*Work instruction*
Return only those lines of the listing that hold the word "computer".

*Records for this task*
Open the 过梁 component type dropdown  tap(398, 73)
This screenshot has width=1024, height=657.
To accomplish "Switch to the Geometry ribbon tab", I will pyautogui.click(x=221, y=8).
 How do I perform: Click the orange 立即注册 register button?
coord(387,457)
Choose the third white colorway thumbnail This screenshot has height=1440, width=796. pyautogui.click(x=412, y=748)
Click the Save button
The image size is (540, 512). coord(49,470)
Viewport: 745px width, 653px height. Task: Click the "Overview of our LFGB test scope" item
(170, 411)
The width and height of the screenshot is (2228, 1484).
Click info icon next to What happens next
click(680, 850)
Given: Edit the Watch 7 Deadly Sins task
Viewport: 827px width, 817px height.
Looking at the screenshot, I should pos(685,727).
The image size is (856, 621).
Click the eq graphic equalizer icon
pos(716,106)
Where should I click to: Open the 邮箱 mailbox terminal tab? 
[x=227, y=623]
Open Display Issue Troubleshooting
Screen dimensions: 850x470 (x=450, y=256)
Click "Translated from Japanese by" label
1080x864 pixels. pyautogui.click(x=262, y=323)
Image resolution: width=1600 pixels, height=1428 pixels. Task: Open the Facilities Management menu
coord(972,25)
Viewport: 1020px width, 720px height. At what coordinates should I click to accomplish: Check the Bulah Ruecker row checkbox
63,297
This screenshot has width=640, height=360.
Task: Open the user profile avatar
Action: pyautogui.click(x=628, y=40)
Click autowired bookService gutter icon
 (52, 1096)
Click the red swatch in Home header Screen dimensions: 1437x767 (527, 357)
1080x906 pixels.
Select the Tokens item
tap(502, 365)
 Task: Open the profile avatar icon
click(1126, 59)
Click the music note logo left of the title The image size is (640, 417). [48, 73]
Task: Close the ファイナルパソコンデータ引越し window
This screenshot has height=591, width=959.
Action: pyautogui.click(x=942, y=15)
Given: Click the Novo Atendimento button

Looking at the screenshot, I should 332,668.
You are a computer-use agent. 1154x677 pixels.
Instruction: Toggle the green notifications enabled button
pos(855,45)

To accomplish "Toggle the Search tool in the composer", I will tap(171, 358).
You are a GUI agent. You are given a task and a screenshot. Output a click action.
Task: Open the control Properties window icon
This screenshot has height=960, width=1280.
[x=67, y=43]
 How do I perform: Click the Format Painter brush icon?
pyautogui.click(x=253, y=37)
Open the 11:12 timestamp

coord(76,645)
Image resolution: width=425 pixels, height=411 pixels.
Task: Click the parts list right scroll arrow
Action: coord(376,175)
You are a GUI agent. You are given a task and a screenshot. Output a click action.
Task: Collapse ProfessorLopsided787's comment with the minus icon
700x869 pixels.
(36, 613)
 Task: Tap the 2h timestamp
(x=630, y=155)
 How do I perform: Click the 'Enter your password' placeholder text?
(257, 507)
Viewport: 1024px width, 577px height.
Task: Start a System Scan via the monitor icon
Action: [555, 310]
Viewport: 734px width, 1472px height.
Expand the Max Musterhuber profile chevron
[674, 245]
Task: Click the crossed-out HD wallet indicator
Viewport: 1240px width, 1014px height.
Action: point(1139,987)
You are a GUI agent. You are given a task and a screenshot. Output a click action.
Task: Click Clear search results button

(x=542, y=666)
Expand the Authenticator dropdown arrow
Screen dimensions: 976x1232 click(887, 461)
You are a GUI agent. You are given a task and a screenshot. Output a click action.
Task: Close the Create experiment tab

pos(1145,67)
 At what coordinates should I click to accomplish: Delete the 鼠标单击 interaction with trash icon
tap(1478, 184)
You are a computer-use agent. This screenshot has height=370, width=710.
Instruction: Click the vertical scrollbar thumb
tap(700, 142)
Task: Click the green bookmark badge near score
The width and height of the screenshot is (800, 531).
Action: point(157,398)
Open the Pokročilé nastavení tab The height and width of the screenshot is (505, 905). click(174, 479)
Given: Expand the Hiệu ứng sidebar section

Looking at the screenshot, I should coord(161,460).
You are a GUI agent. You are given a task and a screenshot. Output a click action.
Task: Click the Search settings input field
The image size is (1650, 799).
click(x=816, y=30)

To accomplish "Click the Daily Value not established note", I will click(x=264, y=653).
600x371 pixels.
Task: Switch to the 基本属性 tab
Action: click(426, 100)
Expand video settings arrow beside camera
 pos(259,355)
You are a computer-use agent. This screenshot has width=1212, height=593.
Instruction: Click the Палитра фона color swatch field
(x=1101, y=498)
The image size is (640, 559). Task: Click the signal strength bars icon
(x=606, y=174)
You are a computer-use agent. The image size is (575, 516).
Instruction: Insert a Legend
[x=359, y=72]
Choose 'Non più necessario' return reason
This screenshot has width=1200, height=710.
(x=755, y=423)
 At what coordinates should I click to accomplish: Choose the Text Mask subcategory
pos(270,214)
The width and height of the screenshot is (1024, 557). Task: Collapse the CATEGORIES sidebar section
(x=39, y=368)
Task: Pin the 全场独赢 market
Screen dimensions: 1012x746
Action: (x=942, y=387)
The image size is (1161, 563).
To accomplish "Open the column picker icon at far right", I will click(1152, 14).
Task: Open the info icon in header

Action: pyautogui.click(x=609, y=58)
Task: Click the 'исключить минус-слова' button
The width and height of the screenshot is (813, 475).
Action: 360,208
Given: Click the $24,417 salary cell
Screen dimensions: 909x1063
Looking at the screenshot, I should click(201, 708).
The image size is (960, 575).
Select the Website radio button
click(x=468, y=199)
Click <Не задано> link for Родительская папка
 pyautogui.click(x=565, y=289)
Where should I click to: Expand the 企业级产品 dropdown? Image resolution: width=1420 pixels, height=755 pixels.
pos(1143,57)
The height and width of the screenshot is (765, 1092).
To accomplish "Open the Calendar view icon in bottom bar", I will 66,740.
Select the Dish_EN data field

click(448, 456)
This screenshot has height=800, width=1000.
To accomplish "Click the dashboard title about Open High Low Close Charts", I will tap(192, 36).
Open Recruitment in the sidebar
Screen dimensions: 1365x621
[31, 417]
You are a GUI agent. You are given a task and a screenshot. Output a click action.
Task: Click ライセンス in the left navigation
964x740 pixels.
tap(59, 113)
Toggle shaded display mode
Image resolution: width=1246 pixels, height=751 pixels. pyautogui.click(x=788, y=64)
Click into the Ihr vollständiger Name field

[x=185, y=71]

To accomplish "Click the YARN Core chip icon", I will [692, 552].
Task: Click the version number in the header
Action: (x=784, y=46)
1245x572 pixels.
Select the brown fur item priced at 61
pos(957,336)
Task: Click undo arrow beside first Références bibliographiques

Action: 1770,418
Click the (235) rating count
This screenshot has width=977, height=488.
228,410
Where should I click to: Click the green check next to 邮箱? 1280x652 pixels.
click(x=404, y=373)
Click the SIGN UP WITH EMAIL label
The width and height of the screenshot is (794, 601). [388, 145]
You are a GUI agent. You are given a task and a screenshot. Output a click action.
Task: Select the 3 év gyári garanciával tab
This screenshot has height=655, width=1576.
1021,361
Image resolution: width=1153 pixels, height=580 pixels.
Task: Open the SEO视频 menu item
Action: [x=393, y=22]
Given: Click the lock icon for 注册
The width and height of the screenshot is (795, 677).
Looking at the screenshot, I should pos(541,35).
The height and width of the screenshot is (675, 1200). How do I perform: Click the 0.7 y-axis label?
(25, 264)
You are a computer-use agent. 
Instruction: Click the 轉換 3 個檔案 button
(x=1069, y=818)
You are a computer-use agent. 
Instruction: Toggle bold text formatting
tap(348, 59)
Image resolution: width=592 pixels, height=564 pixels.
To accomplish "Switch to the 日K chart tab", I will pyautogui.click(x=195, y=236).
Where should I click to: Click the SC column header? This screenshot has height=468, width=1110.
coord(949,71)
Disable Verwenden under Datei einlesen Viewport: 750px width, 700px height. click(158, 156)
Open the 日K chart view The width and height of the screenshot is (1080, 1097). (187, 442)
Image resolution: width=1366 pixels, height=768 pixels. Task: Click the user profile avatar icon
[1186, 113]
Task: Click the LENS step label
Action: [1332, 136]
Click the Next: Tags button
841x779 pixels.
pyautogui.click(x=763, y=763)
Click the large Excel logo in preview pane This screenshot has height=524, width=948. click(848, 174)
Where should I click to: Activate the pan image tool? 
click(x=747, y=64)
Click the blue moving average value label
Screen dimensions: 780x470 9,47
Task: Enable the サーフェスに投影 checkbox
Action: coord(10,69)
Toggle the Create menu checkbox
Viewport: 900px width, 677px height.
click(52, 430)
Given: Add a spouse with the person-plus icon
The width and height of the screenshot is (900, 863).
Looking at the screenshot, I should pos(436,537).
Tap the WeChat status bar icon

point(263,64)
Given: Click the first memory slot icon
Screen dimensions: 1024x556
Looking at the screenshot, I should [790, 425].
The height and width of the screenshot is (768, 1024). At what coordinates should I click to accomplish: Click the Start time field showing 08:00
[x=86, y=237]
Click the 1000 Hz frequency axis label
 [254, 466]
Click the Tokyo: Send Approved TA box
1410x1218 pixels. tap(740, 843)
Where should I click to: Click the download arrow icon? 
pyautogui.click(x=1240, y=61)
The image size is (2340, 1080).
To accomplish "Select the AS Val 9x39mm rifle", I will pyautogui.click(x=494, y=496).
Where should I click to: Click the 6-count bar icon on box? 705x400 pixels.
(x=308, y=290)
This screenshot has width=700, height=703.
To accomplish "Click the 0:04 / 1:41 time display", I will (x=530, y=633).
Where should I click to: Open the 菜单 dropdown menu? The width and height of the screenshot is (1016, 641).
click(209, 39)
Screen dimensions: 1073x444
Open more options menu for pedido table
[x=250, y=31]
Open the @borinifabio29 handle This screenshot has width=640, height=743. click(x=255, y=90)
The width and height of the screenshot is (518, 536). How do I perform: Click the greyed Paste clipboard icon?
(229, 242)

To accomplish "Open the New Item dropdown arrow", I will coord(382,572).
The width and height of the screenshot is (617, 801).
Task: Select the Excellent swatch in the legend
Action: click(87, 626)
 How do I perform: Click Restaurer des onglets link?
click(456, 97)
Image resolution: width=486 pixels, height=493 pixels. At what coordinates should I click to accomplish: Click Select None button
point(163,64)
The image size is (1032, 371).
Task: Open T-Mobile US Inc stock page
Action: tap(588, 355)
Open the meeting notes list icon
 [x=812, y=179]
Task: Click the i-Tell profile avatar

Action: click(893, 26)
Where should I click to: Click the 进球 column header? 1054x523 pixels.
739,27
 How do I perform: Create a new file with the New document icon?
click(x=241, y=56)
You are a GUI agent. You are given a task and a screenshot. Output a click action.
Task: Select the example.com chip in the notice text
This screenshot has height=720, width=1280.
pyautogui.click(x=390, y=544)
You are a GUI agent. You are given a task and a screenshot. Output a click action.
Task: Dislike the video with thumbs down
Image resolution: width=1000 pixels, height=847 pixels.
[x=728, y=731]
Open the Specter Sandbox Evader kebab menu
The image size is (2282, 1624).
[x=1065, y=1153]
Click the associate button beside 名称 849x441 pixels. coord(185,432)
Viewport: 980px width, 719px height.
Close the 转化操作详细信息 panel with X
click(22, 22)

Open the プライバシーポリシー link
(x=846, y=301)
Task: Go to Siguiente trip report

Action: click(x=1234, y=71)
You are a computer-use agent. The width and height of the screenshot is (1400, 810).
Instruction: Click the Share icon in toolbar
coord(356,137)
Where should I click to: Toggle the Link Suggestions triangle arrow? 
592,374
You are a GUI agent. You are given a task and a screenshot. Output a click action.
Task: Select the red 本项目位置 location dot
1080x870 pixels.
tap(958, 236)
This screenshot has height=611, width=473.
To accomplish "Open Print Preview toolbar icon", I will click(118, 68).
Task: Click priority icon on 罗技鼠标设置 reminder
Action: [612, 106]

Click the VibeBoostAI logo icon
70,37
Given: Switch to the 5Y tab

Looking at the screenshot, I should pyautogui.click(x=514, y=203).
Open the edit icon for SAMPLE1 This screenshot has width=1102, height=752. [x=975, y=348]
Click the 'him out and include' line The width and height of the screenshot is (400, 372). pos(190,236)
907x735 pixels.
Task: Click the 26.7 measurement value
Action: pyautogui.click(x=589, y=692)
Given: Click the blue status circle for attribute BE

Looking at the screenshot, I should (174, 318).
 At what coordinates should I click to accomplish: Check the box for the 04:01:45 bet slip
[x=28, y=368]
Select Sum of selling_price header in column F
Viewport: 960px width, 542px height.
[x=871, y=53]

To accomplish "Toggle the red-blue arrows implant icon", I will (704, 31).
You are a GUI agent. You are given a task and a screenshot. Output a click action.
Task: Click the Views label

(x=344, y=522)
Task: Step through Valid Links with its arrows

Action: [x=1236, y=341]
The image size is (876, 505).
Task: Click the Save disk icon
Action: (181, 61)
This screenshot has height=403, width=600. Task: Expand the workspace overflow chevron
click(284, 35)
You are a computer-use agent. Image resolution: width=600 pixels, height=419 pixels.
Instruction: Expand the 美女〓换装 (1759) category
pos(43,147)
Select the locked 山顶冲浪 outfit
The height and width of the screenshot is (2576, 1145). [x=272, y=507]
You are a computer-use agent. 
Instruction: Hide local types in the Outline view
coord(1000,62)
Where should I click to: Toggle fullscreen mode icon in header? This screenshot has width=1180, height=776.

*The answer*
You are a computer-use agent. 1154x677 pixels.
You are a computer-use agent. This screenshot has height=370, width=710.
You are a computer-use agent. This screenshot has width=1212, height=593.
You are a computer-use agent. The image size is (575, 516).
You are a computer-use agent. 
You are a computer-use agent. 
You are a computer-use agent. The width and height of the screenshot is (1400, 810).
You are a computer-use agent. Image resolution: width=600 pixels, height=419 pixels.
You are a computer-use agent. 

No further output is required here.